ESSENTIAL FUNCTIONS OF THE JOB

(This list may not include all of the duties that may be assigned.)

  • Processes correspondence related to assigned contracted and/or non-contracted insurance carriers including self-pay accounts.
  • Researches denied and improperly processed claims by contacting assigned carriers to ensure proper processing of said claims. Call and check claim status, work A/R and insurance carrier reports, and insurance denials. Verifies insurance eligibility / PCP / patient benefits to reconcile denied claims.
  • Identifies and corrects any claim processing errors due to data entry, verification, coding and/or posting. Add or update insurance carriers into practice management system. Review the Financial Class and the Insurance Group and verify that they are in the correct financial reporting groups.
  • Resubmits improperly paid/denied claims to the carrier for proper payment in a timely manner.
  • Monitor payer payment policies (bundling process) for each carrier to ensure guidelines are followed.
  • Responsible for validating appeal opportunities, creating appeal letters, generating and submitting individual and/or batch appeals in a timely manner, tracking appeals and recoveries.

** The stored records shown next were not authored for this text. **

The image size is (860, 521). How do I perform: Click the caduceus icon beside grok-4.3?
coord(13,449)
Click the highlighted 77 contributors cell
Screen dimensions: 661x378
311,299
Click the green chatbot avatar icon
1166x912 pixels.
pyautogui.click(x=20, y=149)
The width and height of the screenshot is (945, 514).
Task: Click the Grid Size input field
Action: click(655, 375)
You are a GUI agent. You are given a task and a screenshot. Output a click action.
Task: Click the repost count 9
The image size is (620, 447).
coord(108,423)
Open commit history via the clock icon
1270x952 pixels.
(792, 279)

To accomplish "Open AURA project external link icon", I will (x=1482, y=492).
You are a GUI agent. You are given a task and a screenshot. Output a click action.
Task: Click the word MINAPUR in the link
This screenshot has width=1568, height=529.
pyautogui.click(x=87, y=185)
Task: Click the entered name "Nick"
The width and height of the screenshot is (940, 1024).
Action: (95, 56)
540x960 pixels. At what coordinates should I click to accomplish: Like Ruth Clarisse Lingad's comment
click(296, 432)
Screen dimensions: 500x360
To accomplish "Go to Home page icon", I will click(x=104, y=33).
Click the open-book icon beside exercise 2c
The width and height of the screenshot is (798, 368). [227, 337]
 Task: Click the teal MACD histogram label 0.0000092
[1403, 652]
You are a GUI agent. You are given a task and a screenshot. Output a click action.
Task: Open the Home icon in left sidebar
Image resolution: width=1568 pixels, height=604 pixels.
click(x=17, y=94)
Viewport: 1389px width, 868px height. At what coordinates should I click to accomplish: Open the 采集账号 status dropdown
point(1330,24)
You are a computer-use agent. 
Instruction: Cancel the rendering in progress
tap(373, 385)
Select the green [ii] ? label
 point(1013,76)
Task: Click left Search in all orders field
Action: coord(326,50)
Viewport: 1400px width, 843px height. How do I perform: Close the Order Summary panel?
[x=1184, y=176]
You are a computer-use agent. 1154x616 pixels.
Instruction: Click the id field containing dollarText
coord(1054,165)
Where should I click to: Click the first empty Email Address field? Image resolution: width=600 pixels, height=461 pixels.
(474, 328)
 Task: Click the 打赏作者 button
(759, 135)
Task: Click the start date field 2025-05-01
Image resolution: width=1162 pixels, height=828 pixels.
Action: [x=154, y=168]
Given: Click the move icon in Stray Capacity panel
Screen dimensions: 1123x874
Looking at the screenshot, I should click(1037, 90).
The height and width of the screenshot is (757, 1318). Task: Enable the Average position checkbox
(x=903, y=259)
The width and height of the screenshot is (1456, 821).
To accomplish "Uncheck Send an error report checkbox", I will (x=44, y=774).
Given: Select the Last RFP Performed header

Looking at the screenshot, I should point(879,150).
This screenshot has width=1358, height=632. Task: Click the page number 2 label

Follow up on outstanding appeals, and work closely with the appropriate teams to validate contracts.
  • Communicate and escalate denial trends, short payments, or payer policies to Management.
  • Other various duties as assigned, including cross training in other functional areas.

EDUCATION:

High school diploma/GED or equivalent.

EXPERIENCE
:
Minimum of 1 year of insurance/collection experience in a medical environment preferred.